▸ **PROBLEM DETAILS**: Copy these lines word for word.

** begin ENTRIES PROVIDED **

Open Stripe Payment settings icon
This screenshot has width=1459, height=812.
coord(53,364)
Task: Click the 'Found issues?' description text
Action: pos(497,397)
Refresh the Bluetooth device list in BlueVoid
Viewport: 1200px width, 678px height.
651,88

** end ENTRIES PROVIDED **

▸ **ANSWER TO THE PROBLEM**:
Open Stripe Payment settings icon
This screenshot has width=1459, height=812.
coord(53,364)
Task: Click the 'Found issues?' description text
Action: pos(497,397)
Refresh the Bluetooth device list in BlueVoid
Viewport: 1200px width, 678px height.
651,88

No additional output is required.